Perjalanan malam ini mengingatkan aku pada masa 30 tahun yang lalu. Ketika itu, kami pulang ke kampung halaman juga bertiga seperti keberangkatan kami malam ini. Semula, aku merencanakan semuanya ikut serta. Akibatnya, aku sudah membayangkan betapa hebohnya suasana di dalam mobil yang penuh sesak. Di samping peserta yang memenuhi seluruh mobil, uba rampe yang mesti dipersiapkan pasti semakin membengkak.
Akan tetapi, akhirnya kami hanya berangkat bertiga saja.
"Kamu mau ikutan nggak, Ndhuk?"
"Kalau diajak ikut. Kalau nggak diajak nggak apa -apa."
"Ikut saja, ya. Rumah biar ditunggui Kang Paino."
"Nggak ah. Aku tak di rumah saja."
"Lha minta ditemani siapa kalau mau di rumah?"
"Nasya."
Ninda tak mau ikutan. Eh, lha kok Hani dan kedua anaknya tidak ikutan juga. Sepertinya mereka lebih merasa nyaman dan enjoy berada di rumah. Lagi pula, di balai desa ada pertunjukan wayang golek acara sedekah bumi. Di samping itu, Fikri juga lagi kurang sehat. Sepertinya, mereka berempat tidak tertarik sama sekali dengan kepergian kami malam ini.

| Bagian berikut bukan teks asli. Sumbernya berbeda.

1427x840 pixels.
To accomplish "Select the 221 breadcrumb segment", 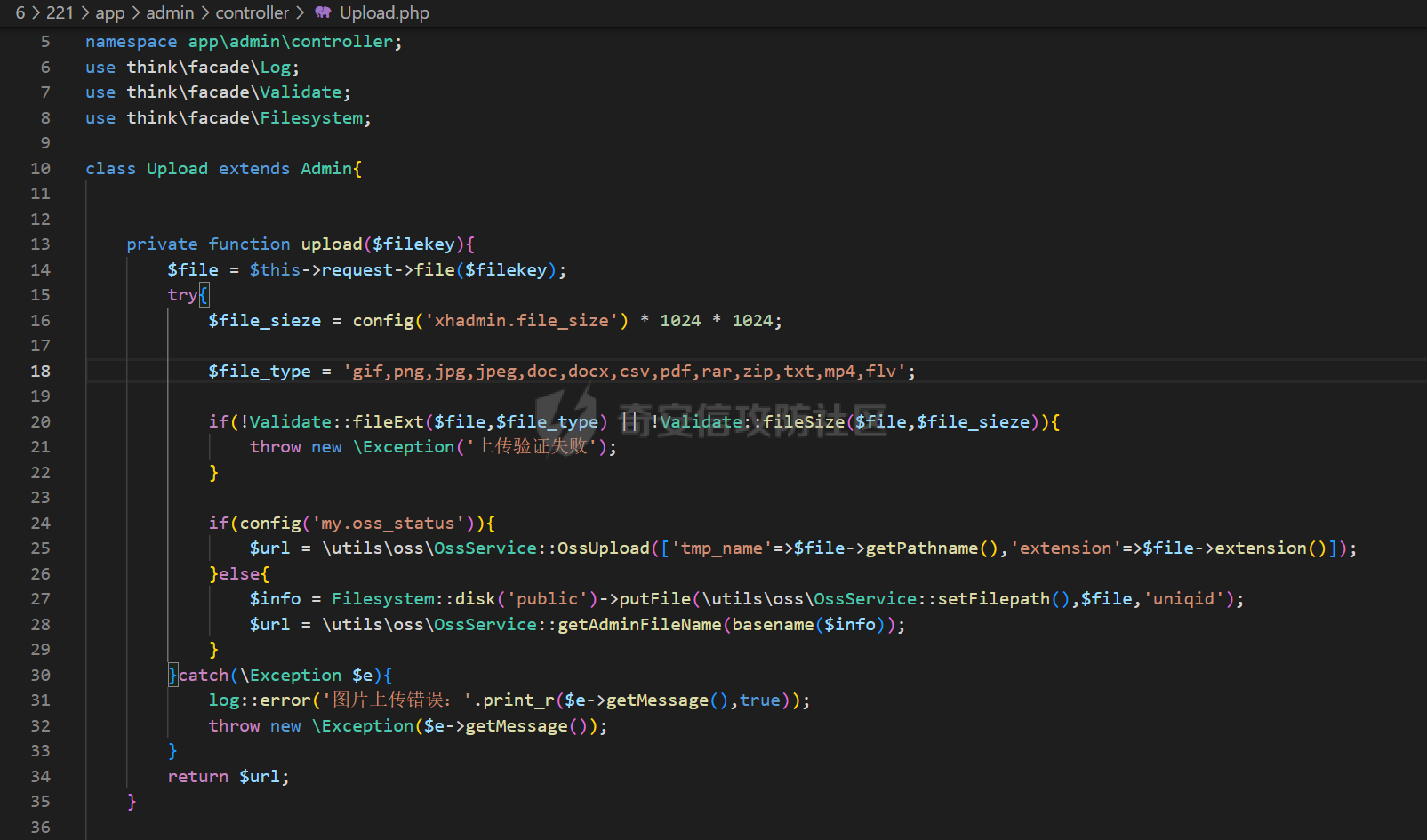I will 60,12.
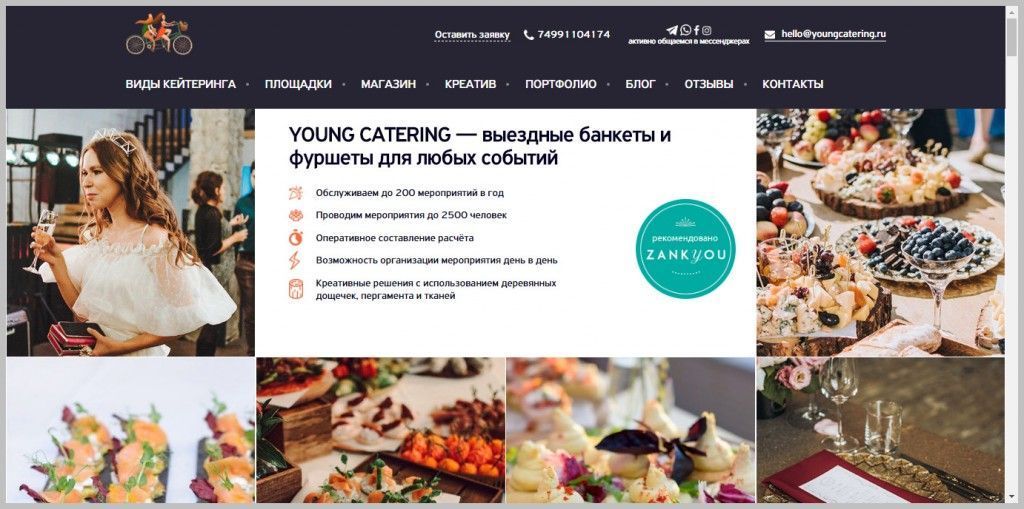Click the Оставить заявку link
Screen dimensions: 1024x509
[x=472, y=35]
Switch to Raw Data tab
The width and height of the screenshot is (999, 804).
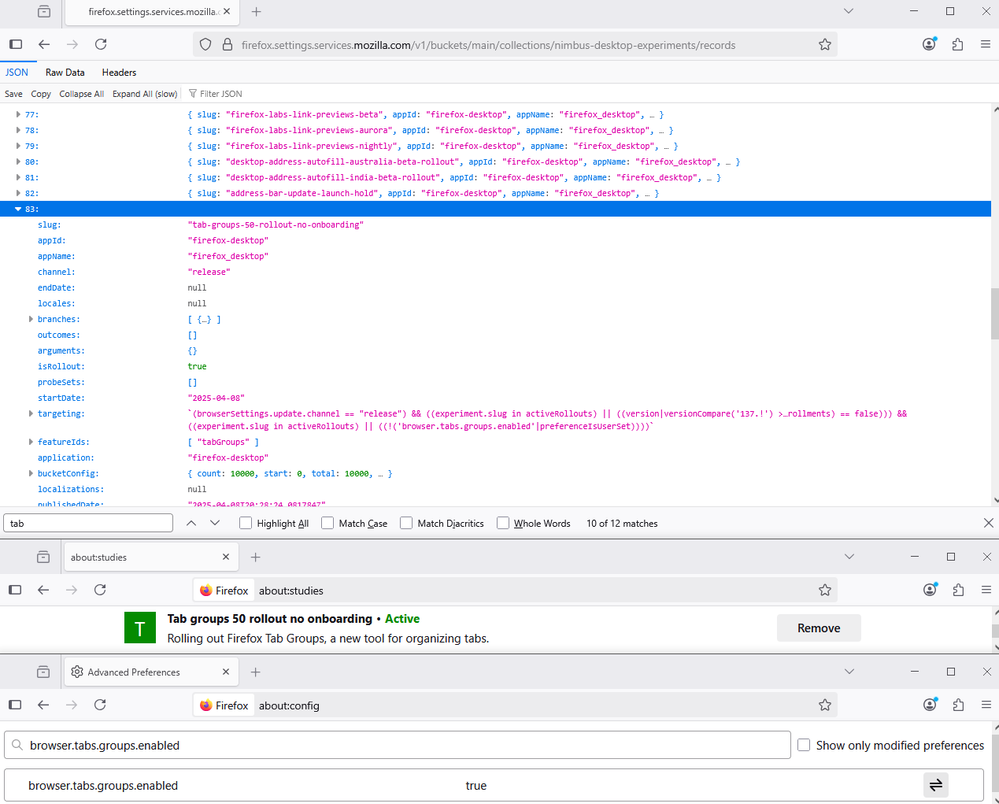tap(65, 72)
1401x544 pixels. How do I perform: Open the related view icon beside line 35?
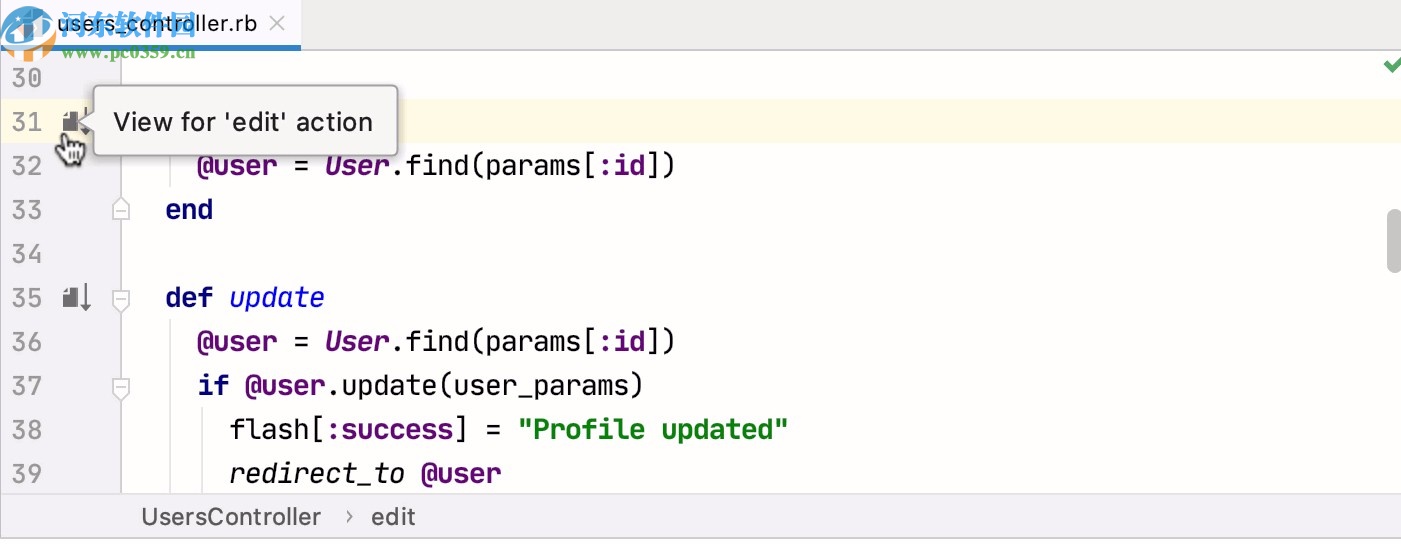point(76,297)
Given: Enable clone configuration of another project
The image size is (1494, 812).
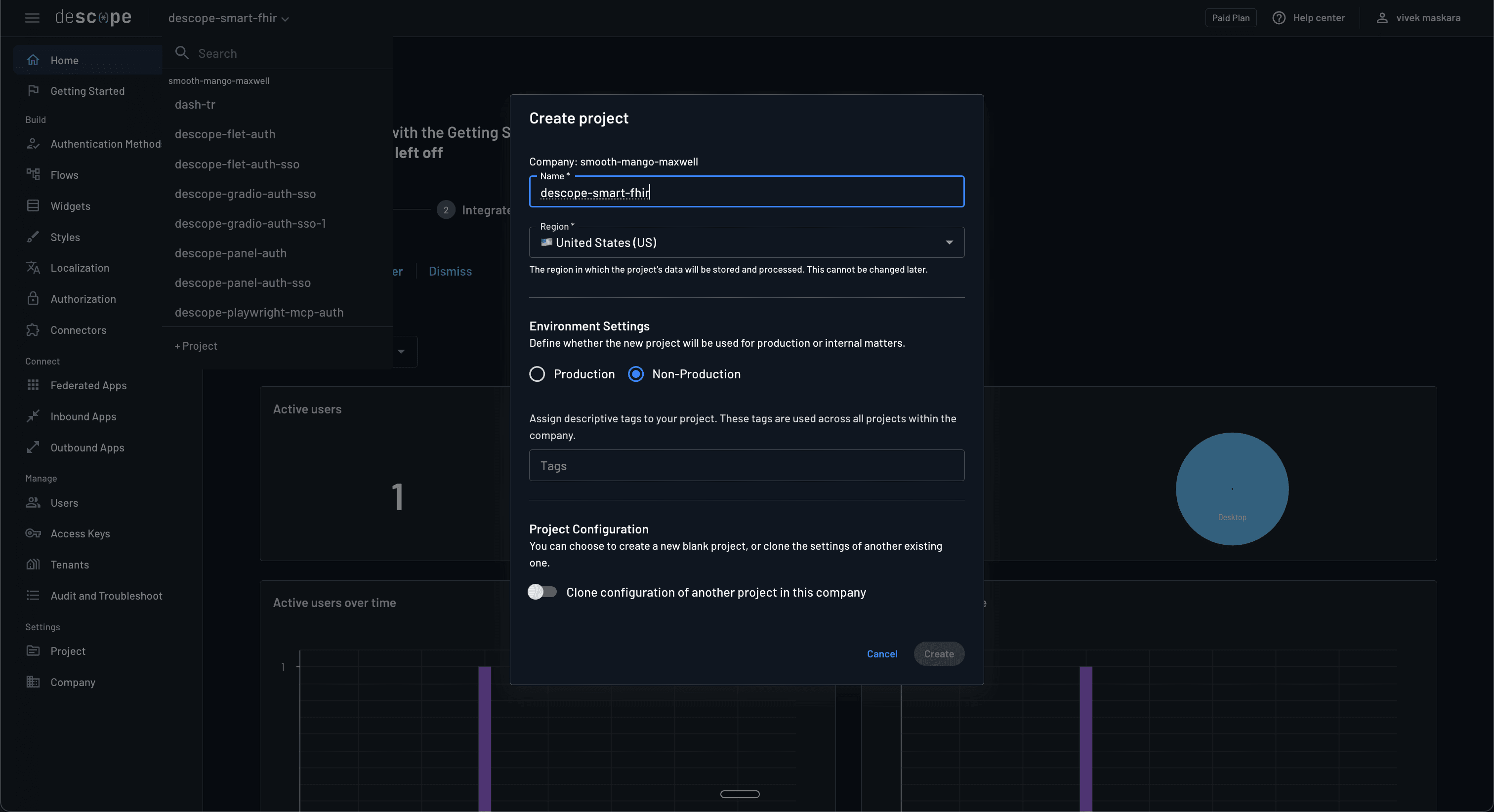Looking at the screenshot, I should [542, 592].
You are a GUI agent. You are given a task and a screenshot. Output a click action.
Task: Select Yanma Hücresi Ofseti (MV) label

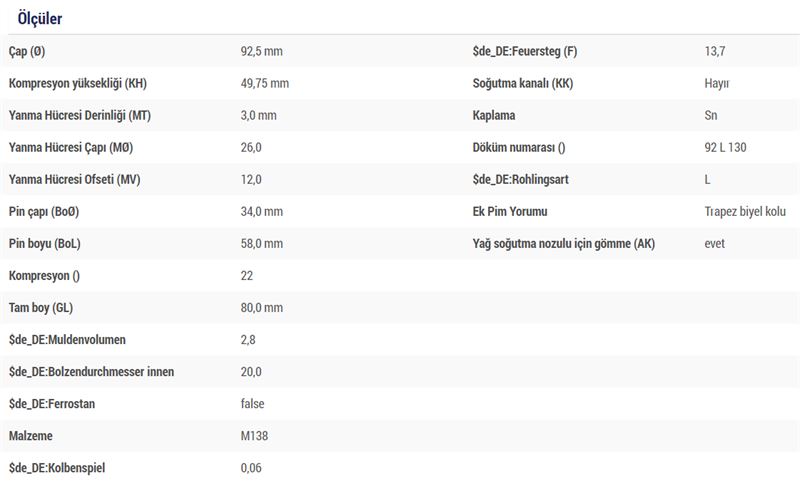coord(74,180)
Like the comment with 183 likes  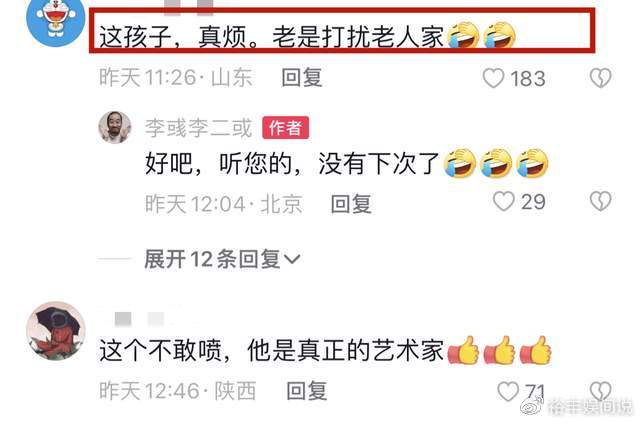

"Lha, kamu nggak ikut kenapa, Ndhuk. Mbok ikut saja."
"Boten Pak _e. Saya akan di rumah saja."
"Lala, atau Fikri ayo ikutan Akung."
"Lala sama Fikri mau nemenin Mama di rumah. Kan kasihan Mama kalau di rumah sendirian."
"Sudahlah, kita berangkat bertiga gak papa."Jawabku mengakhiri polemik keikutsertaan mereka.
Ada pesan sangat mendalam pada perjalanan bertiga ini. Kenangan masa 39 tahun yang lalu segera berbaris rajin, membentuk sebuah rute perjalanan hidup yang teramat mengharukan. Setidaknya, itulah yang aku rasakan.
Ada sensasi tersendiri karenanya. Pada masa 30 tahun yang lalu, kami mesti naik turun bus bertiga. Sementara kini, kami tidak lagi mesti menunggu antrian bus hingga berdesakan dengan penumpang lainnya. Alhamdulillah. Nikmat Tuhan mana yang akan kami dustakan?